Similar alterations were found in proline content (Figure 3B). During the stress and recovery periods proline level in herbicide treated plants varied insignificantly as compared to the respective controls. However, drought stress provoked considerable increase in proline content as follows: 15-fold (after 96 h of drought), 134-fold (after 168 h of drought), and 7-fold (after 96 h of recovery) in drought treated seedlings and 21-fold, 190-fold, and 5-fold, respectively, in the plants subjected to the combined herbicide+drought treatment.
Hydrogen peroxide (Figure 3C) was continuously accumulated in the herbicide treatment group by 31% (96 h of drought), 58% (168 h of drought), and 70% (96 h of recovery). Drought caused an increase of H2O2 by 82% (96 h of drought) and by 446% (168 h of drought). Upon recovery H2O2 content was below the control levels by 26%. The combined treatment provoked more prominent changes in this parameter — initially, at 96 h of drought, H2O2 was augmented 2-fold, followed by a 7.5-fold increase (168 h of drought) and sharp drop after recovery which was 30% below the control levels.

2.3. Activity of Antioxidant Enzymes

Increased catalase activity (Figure 4A) was found in drought and drought-herbicide treated seedlings during the whole experimental period.
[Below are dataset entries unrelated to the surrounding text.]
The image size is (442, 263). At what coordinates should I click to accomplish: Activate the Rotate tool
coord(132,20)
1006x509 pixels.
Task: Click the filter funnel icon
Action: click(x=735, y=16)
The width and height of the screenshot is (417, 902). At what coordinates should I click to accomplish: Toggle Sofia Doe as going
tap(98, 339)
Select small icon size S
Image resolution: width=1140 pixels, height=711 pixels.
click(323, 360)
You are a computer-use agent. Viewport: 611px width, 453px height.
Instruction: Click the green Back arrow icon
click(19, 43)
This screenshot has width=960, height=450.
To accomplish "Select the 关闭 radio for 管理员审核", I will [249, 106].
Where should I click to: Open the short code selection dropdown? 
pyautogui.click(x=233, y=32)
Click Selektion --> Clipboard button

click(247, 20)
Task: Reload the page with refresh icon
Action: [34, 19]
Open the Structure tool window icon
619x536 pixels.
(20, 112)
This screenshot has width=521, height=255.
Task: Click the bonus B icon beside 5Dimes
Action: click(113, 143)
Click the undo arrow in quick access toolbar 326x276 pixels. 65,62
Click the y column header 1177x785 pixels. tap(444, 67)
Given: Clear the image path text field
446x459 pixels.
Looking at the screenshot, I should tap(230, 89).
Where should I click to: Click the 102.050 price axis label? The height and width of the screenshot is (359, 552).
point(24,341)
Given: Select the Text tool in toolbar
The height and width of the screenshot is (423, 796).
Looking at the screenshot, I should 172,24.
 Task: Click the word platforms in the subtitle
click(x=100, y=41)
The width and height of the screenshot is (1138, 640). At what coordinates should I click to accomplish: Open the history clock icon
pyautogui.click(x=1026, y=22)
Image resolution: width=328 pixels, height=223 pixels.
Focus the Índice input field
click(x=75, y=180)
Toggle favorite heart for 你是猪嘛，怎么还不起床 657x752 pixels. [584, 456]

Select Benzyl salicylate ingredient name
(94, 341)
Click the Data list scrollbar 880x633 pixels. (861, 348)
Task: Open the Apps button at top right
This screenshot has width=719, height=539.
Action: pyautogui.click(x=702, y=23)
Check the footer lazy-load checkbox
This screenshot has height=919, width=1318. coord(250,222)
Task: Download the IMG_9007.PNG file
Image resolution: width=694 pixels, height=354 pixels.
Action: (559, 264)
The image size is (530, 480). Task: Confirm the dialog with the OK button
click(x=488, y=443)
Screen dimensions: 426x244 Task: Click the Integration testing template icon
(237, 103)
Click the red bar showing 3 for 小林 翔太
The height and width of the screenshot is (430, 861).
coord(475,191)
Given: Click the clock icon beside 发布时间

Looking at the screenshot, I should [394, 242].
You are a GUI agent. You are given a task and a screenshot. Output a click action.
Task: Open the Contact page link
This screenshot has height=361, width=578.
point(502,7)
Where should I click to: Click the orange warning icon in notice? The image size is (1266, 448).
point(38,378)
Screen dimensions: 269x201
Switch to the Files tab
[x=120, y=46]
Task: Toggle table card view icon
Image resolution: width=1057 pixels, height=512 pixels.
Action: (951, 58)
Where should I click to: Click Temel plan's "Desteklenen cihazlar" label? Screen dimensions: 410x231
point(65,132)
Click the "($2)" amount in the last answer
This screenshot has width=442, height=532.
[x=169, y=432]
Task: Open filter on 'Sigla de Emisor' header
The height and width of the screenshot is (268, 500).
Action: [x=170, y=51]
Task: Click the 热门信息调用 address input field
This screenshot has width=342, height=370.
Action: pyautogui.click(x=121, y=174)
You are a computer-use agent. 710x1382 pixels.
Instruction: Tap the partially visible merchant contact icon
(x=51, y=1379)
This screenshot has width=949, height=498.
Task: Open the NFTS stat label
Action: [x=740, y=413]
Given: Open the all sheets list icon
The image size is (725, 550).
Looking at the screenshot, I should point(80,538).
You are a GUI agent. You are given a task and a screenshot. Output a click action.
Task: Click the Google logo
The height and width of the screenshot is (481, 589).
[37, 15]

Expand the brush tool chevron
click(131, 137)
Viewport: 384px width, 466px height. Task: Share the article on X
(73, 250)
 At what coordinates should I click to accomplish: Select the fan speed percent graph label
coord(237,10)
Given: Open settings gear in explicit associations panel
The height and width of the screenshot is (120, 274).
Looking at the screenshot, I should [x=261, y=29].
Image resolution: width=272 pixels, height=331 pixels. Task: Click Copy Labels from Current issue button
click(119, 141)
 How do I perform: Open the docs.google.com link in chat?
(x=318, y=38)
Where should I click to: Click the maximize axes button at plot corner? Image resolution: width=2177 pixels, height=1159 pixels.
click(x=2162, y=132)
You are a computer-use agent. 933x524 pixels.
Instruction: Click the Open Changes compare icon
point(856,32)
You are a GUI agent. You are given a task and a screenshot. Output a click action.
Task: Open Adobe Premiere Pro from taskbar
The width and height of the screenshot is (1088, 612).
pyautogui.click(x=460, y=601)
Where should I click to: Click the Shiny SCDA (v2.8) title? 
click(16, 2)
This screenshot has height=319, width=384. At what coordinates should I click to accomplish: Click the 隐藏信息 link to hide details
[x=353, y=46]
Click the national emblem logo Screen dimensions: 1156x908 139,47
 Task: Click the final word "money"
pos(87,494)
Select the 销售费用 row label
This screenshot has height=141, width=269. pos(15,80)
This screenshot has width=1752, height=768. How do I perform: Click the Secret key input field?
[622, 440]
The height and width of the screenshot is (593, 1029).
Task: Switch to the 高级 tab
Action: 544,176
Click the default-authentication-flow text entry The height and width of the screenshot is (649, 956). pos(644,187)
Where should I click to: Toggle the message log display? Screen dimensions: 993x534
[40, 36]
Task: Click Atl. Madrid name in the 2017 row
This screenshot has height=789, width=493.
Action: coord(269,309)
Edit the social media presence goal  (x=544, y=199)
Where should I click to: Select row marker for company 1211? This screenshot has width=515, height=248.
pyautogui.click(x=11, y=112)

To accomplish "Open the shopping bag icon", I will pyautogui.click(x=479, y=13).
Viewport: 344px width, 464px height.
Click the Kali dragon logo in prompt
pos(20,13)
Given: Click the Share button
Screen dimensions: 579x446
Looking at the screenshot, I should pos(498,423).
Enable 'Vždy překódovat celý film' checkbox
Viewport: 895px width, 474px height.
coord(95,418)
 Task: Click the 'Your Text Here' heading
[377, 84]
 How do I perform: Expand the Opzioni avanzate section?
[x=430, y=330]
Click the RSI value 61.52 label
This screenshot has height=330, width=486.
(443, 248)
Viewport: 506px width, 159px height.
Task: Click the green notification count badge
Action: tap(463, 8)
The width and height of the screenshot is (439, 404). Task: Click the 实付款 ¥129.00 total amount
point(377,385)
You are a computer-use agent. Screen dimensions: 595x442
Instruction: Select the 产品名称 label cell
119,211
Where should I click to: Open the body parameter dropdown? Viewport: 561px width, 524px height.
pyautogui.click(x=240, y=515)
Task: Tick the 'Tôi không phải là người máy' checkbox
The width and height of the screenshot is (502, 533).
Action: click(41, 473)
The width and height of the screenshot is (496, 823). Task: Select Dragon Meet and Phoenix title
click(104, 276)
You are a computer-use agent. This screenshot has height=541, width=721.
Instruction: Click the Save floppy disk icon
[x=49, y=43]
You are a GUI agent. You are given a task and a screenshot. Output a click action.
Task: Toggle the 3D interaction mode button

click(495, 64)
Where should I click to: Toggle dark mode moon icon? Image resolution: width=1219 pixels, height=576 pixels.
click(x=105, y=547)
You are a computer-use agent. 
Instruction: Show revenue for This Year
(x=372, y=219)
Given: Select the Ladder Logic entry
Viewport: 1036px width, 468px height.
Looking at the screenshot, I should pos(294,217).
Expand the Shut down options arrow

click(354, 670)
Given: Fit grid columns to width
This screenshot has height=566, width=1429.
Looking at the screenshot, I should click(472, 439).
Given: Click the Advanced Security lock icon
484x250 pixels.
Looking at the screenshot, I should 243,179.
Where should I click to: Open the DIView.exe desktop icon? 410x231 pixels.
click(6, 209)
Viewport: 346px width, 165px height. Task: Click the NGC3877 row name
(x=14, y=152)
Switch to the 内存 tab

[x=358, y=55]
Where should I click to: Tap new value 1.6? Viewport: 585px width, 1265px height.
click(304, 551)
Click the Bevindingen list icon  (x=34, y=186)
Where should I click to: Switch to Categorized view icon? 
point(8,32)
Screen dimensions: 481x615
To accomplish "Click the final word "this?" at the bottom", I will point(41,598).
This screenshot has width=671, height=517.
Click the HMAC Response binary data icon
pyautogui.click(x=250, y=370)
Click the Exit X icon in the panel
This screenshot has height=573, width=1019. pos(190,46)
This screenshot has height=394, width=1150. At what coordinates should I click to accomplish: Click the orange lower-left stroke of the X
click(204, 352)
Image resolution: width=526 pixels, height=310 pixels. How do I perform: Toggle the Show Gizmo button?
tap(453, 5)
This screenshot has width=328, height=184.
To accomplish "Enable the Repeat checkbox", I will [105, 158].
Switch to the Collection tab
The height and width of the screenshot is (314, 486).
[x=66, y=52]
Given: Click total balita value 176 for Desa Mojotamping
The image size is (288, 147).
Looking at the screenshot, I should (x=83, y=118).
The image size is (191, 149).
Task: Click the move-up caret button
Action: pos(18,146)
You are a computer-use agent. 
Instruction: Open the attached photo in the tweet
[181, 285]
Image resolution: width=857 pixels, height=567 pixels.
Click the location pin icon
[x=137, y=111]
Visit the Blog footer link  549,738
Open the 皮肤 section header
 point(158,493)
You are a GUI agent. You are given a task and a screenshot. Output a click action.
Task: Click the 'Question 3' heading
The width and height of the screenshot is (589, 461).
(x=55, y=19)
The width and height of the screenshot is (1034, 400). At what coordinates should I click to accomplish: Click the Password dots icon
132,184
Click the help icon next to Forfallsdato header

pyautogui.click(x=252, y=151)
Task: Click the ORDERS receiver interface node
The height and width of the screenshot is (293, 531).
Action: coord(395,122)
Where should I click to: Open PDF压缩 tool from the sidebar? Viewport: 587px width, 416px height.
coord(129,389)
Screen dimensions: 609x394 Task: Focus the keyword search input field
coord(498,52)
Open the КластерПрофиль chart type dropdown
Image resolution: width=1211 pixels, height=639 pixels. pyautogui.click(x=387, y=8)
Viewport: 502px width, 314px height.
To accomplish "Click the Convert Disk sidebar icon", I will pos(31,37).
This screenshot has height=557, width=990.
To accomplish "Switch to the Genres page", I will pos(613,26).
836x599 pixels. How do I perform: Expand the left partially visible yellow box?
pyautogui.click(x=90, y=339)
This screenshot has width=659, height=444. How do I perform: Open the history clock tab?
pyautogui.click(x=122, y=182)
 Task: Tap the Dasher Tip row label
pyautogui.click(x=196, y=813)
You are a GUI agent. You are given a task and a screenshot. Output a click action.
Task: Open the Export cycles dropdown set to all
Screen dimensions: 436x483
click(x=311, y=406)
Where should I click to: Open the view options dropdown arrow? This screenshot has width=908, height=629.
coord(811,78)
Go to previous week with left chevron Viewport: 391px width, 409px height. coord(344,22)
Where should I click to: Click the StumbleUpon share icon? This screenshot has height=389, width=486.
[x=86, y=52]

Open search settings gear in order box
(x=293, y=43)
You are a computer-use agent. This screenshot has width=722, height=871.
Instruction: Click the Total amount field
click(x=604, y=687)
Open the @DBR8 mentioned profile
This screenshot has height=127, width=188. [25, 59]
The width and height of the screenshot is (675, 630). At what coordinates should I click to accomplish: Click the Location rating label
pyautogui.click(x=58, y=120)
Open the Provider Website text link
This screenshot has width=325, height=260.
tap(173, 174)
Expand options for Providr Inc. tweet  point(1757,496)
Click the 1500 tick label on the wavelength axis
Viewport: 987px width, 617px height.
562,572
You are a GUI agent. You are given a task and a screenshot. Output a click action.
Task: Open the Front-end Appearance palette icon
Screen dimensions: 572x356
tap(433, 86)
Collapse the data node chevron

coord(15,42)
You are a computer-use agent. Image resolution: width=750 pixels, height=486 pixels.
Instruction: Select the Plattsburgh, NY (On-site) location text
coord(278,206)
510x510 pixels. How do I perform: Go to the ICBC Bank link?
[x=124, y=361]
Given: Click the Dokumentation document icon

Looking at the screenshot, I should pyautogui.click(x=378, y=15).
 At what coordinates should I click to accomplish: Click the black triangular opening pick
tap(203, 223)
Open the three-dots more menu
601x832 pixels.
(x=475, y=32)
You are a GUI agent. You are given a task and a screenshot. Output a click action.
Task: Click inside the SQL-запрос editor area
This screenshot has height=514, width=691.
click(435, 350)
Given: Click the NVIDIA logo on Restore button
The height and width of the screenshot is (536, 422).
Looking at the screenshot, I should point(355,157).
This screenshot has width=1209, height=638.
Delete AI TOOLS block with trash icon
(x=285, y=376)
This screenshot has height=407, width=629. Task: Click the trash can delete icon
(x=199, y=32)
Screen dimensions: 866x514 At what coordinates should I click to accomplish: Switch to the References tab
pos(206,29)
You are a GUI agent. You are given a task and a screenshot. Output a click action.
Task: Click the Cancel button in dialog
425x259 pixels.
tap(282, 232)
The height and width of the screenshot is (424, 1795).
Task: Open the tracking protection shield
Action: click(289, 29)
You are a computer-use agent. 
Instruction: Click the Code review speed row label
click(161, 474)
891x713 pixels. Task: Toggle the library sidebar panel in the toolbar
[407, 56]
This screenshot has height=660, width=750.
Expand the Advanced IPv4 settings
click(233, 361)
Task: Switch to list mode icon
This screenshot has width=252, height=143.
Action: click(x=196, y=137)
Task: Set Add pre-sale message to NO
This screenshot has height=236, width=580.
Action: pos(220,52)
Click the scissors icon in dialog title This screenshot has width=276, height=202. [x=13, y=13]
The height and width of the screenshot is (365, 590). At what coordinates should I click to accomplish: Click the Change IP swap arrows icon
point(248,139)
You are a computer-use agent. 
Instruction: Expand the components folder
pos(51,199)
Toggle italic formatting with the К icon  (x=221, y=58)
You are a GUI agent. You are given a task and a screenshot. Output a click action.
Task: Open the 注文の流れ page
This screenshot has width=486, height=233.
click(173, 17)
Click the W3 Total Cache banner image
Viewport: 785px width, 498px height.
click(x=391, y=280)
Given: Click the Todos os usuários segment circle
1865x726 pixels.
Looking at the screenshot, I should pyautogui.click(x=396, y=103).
The highest levels of enzymatic activity were detected during the first 96 h of drought, then after the recovery catalase tended to decrease, but remained higher than the controls. The catalase activity changes provoked by the herbicide alone were less prominent.
Guaiacol peroxidase activity (Figure 4B) was not changed significantly by the herbicide as compared to the respective control levels at each sampling point of the experimental period. Drought stress applied in both variants—alone and in combination with the herbicide provoked a noticeable increase of the guaiacol peroxidase activity and it reached 181% at 168 h of drought in the herbicide+drought-treated seedlings. Elevated SOD (Figure 4C) was detected during the first 168 h of stress in all experimental groups. Upon recovery, the activity dropped below the control levels except in the plants treated only with herbicide where it remained above the controls by 11%. Glutathione reductase (GR) activity (Figure 4D) was consistently induced by all the treatments during the stress period, and the highest activity was detected in drought-stressed and herbicide+drought-treated seedlings—up to fourfold as compared to the control level. GR activity returned to the control levels in herbicide-treated seedlings after 96 h of recovery, while in the drought-stressed and drought+herbicide-treated group it remained slightly higher.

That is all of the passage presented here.